╭─ DATA LINES
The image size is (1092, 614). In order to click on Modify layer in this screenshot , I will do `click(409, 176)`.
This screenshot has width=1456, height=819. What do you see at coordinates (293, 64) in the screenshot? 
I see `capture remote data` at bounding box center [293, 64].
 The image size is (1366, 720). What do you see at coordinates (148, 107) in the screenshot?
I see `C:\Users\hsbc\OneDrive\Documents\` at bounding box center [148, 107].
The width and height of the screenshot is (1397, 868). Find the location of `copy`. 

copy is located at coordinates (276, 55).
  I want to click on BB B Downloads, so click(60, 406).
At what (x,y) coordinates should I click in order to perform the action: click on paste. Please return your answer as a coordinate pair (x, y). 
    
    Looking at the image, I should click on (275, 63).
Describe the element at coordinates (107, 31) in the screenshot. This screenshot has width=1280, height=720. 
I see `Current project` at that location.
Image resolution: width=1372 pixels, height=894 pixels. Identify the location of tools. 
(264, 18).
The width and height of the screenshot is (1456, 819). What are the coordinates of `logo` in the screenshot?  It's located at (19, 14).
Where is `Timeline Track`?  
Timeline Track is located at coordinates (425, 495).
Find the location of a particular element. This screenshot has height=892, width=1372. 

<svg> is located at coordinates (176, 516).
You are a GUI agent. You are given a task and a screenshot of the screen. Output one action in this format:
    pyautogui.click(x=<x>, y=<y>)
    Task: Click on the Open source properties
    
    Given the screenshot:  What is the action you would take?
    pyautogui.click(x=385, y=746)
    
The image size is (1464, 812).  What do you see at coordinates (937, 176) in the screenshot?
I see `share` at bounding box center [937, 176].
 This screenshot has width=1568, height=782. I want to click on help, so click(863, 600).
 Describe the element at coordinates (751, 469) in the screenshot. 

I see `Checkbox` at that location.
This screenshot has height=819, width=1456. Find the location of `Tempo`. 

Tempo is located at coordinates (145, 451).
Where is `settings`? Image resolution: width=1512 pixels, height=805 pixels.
╰─
**STATED GOAL:**
Copy the records word for word, from the first line of the records through the line containing "I want to click on BB".

**RESPONSE TO THE EXERCISE:**
The image size is (1092, 614). In order to click on Modify layer in this screenshot , I will do `click(409, 176)`.
This screenshot has width=1456, height=819. What do you see at coordinates (293, 64) in the screenshot? 
I see `capture remote data` at bounding box center [293, 64].
 The image size is (1366, 720). What do you see at coordinates (148, 107) in the screenshot?
I see `C:\Users\hsbc\OneDrive\Documents\` at bounding box center [148, 107].
The width and height of the screenshot is (1397, 868). Find the location of `copy`. 

copy is located at coordinates (276, 55).
  I want to click on BB B Downloads, so click(60, 406).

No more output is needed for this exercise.